• **What this task involves**
Scan the data below and copy each line where "Delete" occurs.

• **Exercise data**
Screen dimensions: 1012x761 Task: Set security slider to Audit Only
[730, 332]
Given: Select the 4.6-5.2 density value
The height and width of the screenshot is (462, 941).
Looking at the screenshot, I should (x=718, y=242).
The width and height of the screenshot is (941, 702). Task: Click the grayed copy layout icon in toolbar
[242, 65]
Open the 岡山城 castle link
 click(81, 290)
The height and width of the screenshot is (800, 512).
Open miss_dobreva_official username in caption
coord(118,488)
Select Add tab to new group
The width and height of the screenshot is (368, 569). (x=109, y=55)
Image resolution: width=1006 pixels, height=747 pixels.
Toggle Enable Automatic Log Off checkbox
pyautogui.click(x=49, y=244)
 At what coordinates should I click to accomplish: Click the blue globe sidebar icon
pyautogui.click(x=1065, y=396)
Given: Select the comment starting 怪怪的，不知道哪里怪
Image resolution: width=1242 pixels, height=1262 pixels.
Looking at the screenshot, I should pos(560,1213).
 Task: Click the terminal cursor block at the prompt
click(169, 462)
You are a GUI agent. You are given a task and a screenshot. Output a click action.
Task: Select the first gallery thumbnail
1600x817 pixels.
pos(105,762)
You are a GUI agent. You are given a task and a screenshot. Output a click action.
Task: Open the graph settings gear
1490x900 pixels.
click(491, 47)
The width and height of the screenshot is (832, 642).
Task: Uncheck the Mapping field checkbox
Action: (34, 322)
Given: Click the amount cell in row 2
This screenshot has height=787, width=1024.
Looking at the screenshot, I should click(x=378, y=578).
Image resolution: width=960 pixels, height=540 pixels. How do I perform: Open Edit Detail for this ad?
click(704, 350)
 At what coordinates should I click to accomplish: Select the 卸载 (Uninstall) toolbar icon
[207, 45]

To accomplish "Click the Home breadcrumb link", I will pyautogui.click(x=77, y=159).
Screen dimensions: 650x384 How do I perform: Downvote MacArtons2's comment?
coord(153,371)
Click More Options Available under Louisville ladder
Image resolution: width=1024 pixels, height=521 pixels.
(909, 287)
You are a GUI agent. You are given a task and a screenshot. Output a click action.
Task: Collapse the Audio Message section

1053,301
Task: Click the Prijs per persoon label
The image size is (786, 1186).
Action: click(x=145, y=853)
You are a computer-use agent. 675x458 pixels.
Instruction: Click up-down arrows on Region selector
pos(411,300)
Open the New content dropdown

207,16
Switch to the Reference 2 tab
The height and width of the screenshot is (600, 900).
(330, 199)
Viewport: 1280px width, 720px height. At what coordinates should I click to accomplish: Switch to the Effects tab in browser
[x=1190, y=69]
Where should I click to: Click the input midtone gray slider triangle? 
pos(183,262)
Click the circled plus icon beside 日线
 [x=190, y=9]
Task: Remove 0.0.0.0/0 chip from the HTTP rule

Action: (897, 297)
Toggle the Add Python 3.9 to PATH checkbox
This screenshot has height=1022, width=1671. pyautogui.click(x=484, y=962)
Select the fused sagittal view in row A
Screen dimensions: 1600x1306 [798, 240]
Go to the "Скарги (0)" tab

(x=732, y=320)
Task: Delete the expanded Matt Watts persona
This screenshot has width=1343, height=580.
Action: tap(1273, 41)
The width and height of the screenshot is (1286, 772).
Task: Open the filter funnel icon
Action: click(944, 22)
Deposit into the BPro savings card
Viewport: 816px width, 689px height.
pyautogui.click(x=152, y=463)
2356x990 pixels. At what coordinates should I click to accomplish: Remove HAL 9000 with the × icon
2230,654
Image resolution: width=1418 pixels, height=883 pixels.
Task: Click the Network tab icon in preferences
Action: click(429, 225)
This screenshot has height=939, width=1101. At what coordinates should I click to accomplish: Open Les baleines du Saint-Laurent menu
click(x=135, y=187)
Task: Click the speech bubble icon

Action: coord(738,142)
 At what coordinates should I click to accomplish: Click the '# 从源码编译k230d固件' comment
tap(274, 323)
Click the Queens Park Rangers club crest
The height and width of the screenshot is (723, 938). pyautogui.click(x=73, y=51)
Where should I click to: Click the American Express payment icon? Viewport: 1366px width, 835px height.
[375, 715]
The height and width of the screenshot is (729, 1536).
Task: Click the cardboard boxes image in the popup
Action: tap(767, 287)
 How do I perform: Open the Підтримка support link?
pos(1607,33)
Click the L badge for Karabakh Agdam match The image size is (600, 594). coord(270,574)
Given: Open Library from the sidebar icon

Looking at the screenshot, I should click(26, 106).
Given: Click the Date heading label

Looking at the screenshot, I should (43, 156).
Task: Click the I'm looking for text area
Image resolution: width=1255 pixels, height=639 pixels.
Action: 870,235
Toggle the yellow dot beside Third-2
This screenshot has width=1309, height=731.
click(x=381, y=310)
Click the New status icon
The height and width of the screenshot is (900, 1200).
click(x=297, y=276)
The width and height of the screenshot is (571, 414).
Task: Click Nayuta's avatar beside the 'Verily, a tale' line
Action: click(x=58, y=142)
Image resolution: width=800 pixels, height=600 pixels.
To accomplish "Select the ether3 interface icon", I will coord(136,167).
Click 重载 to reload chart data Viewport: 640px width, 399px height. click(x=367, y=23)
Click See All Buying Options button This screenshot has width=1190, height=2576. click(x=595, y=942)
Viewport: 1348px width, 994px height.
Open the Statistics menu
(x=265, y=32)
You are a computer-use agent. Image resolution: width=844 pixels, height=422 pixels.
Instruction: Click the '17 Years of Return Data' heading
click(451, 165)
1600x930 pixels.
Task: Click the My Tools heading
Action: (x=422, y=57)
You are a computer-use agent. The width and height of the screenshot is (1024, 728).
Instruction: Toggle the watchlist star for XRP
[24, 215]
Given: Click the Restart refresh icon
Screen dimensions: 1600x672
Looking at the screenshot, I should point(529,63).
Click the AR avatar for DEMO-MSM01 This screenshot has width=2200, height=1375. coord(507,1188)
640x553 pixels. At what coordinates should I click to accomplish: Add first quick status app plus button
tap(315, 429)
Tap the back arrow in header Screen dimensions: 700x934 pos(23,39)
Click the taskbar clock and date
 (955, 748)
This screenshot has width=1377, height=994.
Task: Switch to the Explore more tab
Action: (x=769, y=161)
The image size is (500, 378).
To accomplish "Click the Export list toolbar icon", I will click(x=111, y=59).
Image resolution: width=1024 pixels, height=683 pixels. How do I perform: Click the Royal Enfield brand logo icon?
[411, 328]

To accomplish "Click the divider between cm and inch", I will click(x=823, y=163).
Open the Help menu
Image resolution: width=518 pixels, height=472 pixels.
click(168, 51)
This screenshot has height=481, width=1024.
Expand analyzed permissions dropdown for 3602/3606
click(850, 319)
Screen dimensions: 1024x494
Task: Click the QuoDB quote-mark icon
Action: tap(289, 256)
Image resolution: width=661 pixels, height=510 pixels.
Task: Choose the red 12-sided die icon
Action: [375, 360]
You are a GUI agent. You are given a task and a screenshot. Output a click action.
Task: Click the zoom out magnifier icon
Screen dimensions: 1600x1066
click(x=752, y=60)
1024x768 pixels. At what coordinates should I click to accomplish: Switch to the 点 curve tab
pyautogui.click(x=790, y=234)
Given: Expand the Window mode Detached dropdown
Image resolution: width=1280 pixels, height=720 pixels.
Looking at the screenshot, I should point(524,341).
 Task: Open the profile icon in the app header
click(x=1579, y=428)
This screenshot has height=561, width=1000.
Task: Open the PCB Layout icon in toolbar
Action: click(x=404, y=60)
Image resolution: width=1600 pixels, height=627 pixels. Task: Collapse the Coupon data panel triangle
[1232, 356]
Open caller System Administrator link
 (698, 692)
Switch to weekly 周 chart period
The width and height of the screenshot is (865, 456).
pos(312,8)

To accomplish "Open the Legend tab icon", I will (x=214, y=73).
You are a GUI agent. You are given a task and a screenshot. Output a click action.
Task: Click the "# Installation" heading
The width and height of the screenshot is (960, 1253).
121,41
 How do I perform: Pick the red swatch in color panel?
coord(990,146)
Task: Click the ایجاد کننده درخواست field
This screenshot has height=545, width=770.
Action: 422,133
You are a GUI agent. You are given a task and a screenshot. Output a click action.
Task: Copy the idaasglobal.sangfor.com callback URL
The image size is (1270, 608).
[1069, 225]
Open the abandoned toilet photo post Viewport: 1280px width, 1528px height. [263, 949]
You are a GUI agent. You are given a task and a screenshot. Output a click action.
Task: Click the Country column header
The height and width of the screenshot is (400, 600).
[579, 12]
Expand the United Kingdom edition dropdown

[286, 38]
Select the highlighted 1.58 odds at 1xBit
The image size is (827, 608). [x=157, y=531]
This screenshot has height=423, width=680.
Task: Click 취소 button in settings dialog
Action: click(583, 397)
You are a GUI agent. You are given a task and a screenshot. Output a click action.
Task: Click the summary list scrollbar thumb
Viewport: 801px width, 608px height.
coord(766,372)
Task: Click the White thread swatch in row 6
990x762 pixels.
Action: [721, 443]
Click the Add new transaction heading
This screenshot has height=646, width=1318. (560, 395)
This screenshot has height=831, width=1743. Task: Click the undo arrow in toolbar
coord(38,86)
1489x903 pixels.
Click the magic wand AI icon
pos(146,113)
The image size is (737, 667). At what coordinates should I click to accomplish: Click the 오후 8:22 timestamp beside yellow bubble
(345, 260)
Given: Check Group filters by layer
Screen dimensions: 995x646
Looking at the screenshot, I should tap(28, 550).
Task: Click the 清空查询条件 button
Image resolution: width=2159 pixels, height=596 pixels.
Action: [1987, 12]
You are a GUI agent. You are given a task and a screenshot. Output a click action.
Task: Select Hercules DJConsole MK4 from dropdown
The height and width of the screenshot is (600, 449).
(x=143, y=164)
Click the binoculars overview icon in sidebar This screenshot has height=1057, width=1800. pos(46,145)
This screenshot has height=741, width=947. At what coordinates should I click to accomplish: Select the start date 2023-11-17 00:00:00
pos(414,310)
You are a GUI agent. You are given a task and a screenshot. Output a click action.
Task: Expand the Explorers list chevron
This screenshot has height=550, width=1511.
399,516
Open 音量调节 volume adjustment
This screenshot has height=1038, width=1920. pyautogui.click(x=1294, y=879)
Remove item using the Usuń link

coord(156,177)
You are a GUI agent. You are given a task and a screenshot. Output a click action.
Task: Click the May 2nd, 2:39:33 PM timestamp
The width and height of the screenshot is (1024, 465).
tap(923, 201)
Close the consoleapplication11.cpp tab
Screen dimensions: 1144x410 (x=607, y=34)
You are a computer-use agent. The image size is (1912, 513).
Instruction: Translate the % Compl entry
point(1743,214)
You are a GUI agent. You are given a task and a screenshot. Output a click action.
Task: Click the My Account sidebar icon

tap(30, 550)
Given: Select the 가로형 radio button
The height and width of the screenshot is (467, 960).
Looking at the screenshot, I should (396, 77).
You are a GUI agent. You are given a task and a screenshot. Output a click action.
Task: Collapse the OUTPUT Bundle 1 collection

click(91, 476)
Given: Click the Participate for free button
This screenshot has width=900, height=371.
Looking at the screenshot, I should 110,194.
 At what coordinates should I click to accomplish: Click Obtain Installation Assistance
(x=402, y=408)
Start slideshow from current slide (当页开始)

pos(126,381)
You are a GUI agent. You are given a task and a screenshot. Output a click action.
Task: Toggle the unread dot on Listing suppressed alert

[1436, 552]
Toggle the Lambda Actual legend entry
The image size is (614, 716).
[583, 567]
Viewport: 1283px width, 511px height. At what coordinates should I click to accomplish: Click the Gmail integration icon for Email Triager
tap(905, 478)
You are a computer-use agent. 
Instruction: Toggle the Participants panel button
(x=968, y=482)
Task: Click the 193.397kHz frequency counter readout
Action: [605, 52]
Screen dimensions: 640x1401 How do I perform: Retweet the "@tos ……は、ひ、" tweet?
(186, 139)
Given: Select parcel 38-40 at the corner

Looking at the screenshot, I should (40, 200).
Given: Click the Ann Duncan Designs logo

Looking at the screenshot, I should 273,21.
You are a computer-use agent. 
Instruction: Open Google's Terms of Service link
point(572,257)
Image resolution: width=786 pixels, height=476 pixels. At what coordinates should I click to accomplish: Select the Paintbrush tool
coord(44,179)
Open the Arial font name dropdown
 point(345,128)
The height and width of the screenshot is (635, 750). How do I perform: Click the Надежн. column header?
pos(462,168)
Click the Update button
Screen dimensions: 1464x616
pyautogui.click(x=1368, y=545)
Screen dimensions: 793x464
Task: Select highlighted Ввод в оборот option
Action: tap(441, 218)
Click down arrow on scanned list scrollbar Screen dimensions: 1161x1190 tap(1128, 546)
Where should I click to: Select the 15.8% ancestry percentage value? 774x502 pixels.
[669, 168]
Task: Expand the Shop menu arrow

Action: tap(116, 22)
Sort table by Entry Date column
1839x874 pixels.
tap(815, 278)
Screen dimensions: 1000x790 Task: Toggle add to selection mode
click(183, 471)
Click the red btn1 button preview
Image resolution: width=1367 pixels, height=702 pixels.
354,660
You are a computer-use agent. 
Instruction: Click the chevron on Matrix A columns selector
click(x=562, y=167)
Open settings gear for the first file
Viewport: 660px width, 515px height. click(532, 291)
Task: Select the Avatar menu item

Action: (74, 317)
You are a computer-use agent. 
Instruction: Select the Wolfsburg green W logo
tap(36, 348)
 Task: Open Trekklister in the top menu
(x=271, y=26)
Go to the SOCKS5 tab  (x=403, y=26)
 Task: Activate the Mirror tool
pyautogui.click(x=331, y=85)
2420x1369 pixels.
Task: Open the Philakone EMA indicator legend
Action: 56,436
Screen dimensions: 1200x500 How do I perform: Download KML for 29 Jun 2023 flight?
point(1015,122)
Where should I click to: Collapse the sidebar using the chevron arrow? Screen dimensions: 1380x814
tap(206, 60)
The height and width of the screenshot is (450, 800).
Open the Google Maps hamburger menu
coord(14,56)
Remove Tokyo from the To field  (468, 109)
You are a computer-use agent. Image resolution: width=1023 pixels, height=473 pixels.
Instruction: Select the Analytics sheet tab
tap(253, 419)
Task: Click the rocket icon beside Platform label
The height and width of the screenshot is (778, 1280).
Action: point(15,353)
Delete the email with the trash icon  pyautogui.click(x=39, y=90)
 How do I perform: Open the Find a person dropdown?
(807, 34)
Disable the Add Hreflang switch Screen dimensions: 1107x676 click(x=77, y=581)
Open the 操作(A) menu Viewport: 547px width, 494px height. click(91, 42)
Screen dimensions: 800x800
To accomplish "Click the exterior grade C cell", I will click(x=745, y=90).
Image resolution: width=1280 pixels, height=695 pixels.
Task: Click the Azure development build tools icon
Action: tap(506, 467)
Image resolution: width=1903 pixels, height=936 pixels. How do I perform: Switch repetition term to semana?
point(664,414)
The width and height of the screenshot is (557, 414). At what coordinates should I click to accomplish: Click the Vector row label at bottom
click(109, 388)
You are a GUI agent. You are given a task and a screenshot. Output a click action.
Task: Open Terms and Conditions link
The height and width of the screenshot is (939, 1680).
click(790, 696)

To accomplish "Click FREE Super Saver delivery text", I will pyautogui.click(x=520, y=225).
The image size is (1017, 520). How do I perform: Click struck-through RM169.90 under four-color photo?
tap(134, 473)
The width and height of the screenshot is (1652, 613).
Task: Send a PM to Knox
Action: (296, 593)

• **Output below**
Task: Delete the expanded Matt Watts persona
Delete the email with the trash icon  pyautogui.click(x=39, y=90)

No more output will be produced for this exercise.